“It’s akin to the ancient art of Bonsai,” explains Bonn O’Brien between sips of house blend at a Brooklyn coffee shop. “It takes patience. It takes an eye for detail. It’s reverence, respect, and a steady hand all rolled into one. It’s the only way to take care of a proper beard. We take the same approach to our music.”
Three years ago, the O’Brien-lead The Dapper Beards burst into the country’s collective consciousness like a Salvador Dali ‘stache thanks to their now-iconic appearance on the cover of the trendy periodical “Garden and Gun.” “The Beards Are Here, And They Will Save Folk Music” read the headline. The striking image of the four bandmates in repose, silhouetted by a SoHo sunset was an immediate viral sensation.
“We sued,” says O’Brien with a twist of his mustache, “that’s how it went viral. I don’t think anyone had seen a bold move like that– a band, suing to protect their image after signing off on the cover. We owe a big thanks to The Smoking Gun for making that happen. We had approved the cover, but we hadn’t approved of the people who were going to be reading the magazine. Turns out they didn’t approach that story with the kind of reverence with which we treat our beards– the same approach we take to our music– and we didn’t appreciate that.”
And the Folk pigeonhole? O’Brien didn’t take kindly to that, either.

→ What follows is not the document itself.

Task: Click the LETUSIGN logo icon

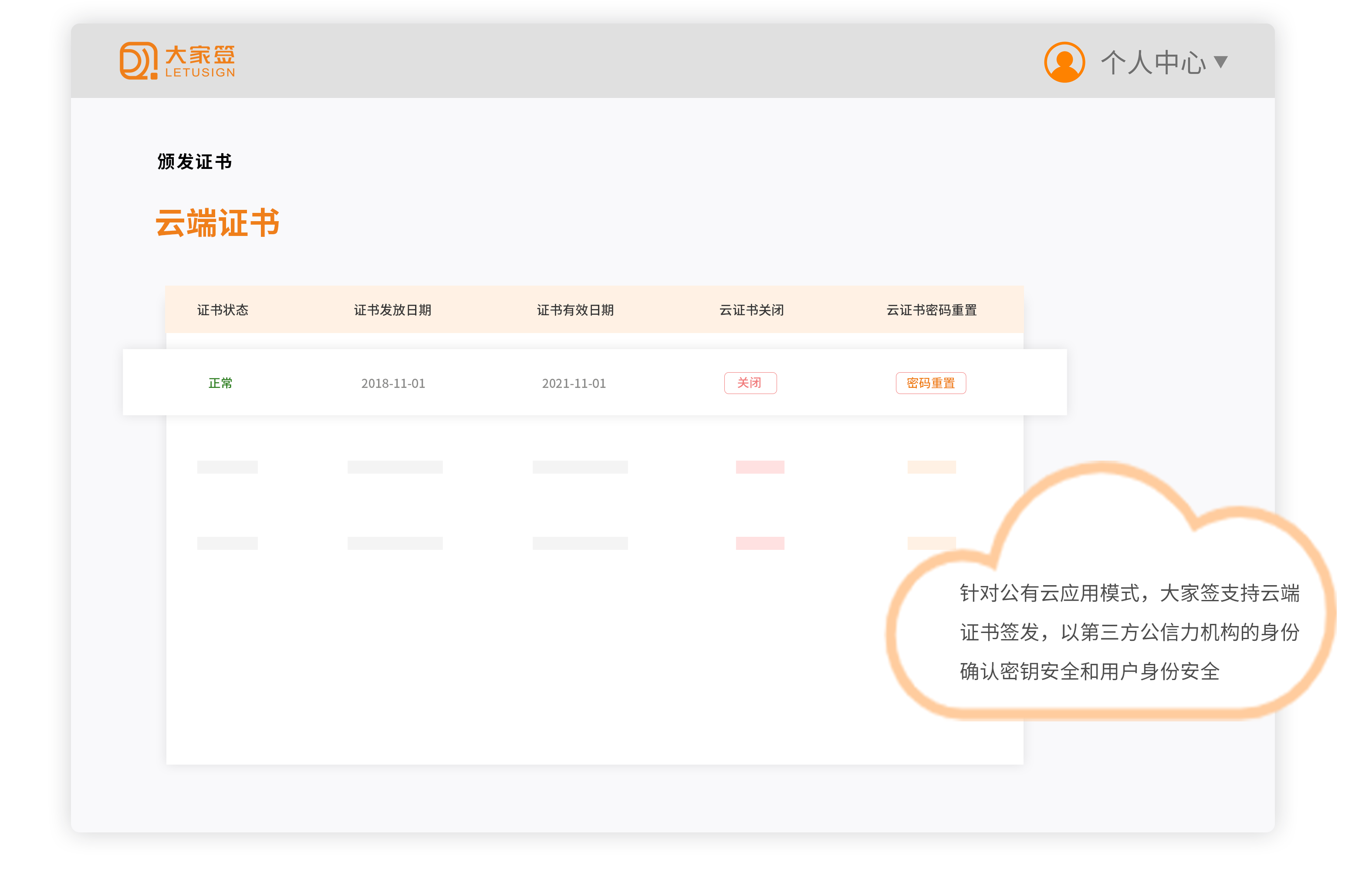Action: coord(138,61)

“They never took the time to ask for the spelling. It may sound like the word that is commonly used to describe some kinds of roots music, but it wasn’t the word that we were using. It’s not even the music we’re doing. Folk– and that’s the only time I’m going to use that word– is so over. We’re Fauxlk. Pronounced the same way as Folk– which, really, is the last time I’m going to use that word– but it’s spelled F-a-u-x-l-k. If you’re not going to ask us about our music, which we take great care in– similar to the way in which we care for our beards– how can we expect you to represent our movement in its proper context to your readers?”
The ever-serious O’Brien and his band cared not for the lucky break– a musical outfit landing a cover on one of America’s more respected musical magazines before ever releasing an album or staging a public performance– if that break wasn’t going to come on their own terms.

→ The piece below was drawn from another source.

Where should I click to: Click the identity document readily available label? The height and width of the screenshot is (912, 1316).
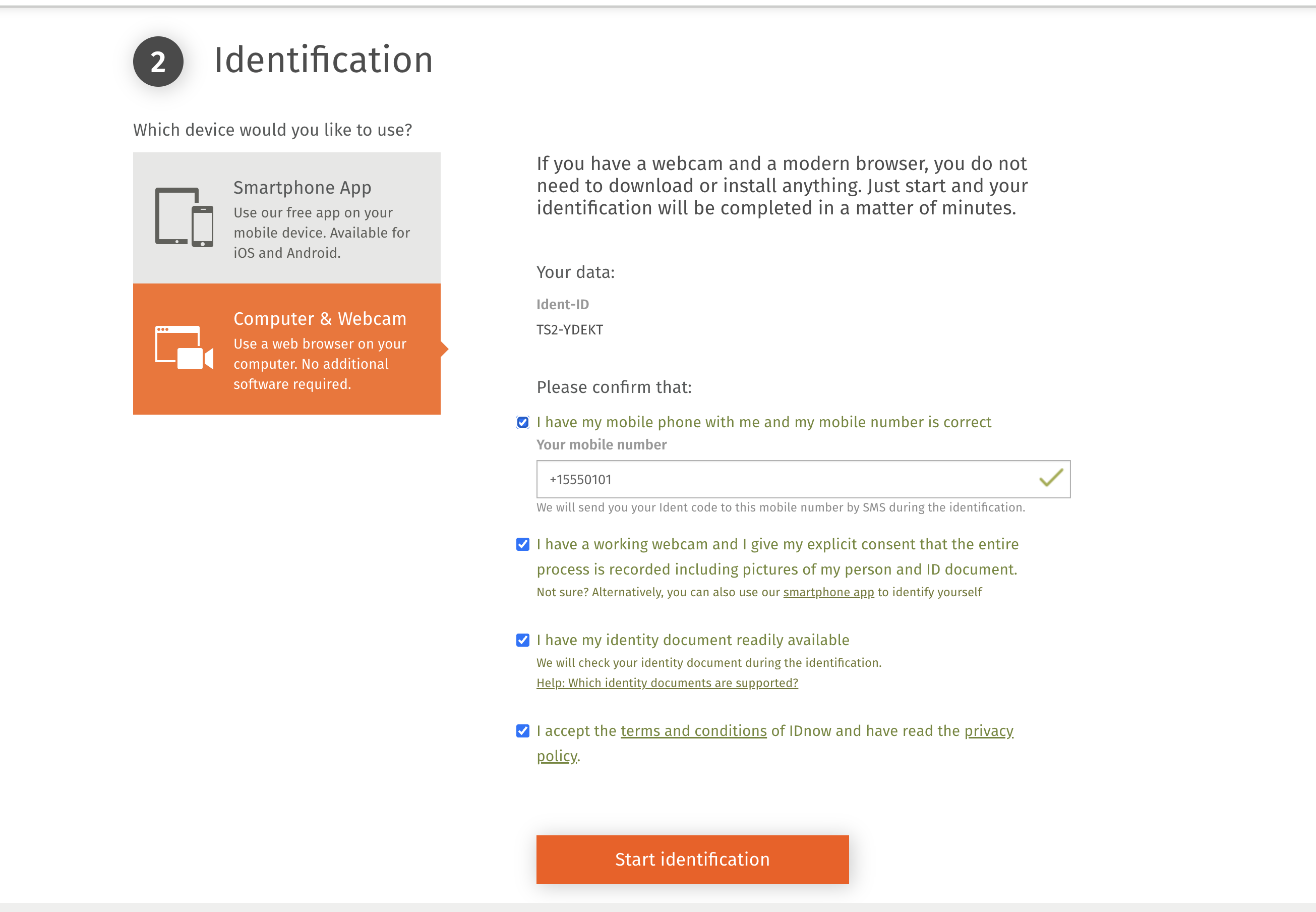coord(692,640)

“We take great care in our music, which is also the way we– right, you said it– and we’ll be damned if we’re going to let some media machine run roughshod over us.”

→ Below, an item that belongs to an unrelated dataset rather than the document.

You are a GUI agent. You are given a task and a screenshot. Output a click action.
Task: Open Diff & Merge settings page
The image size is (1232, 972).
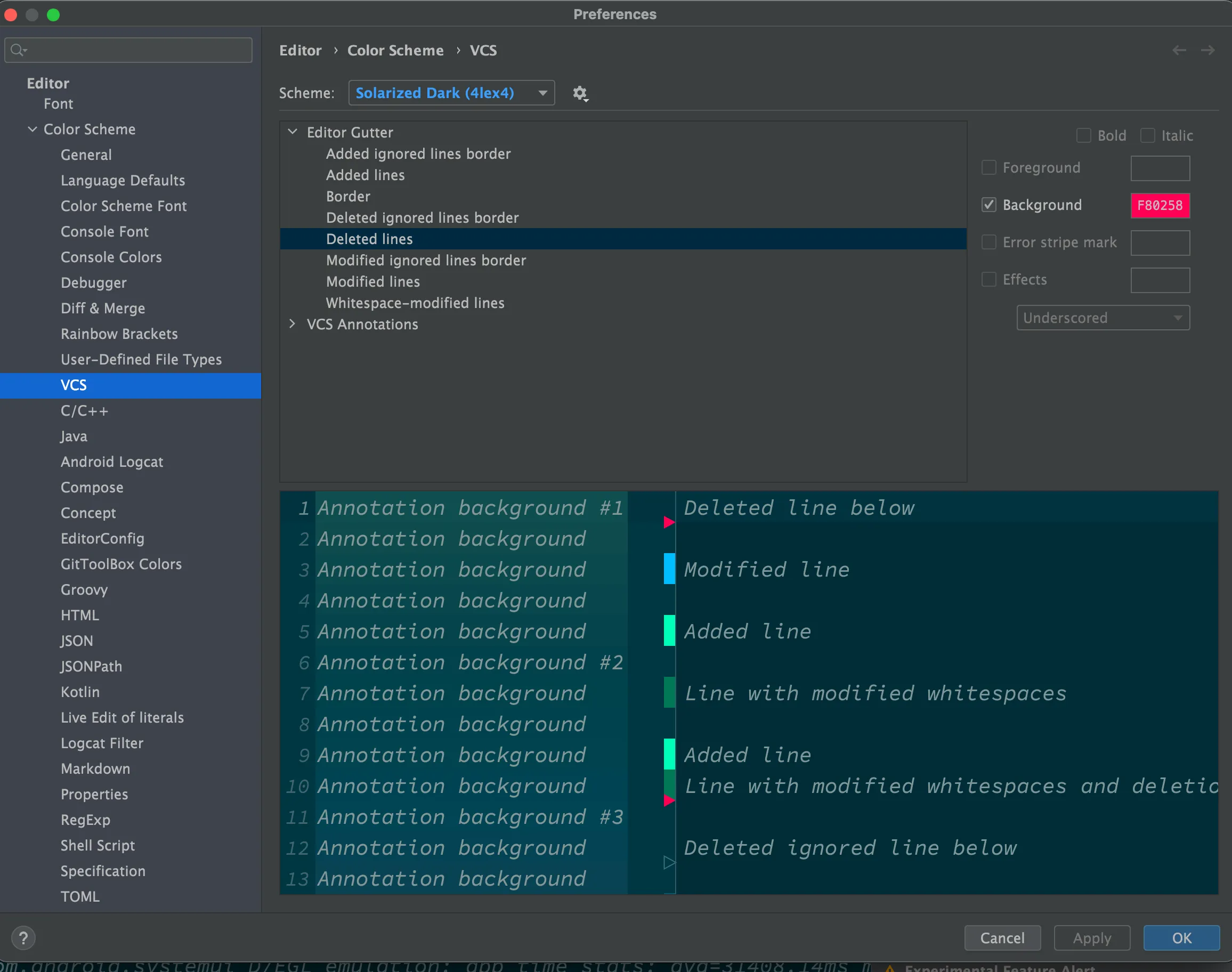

With the lawsuit now fully behind them (it was thrown out of the only court that would hear the groundbreaking piece of litigation– a television courtroom show that is, as its producers kindly reminded us, indeed legally binding within the judicial system), The Dapper Beards are now looking towards the future.
“We’re the foremost representatives of Fauxlk music… the face and beards of the movement, if you will. We take that responsibility very seriously, which is the same way in, well, yeah. So, yeah, we’re serious”
And when will the world get to experience this movement firsthand?
“Soon,” says O’Brien. “We’re thinking about writing our first song, and maybe even playing it at an open mic really soon. But it’s not going to be one of those slapped-together open mic’s, mind you. It’s going to be a really serious one.”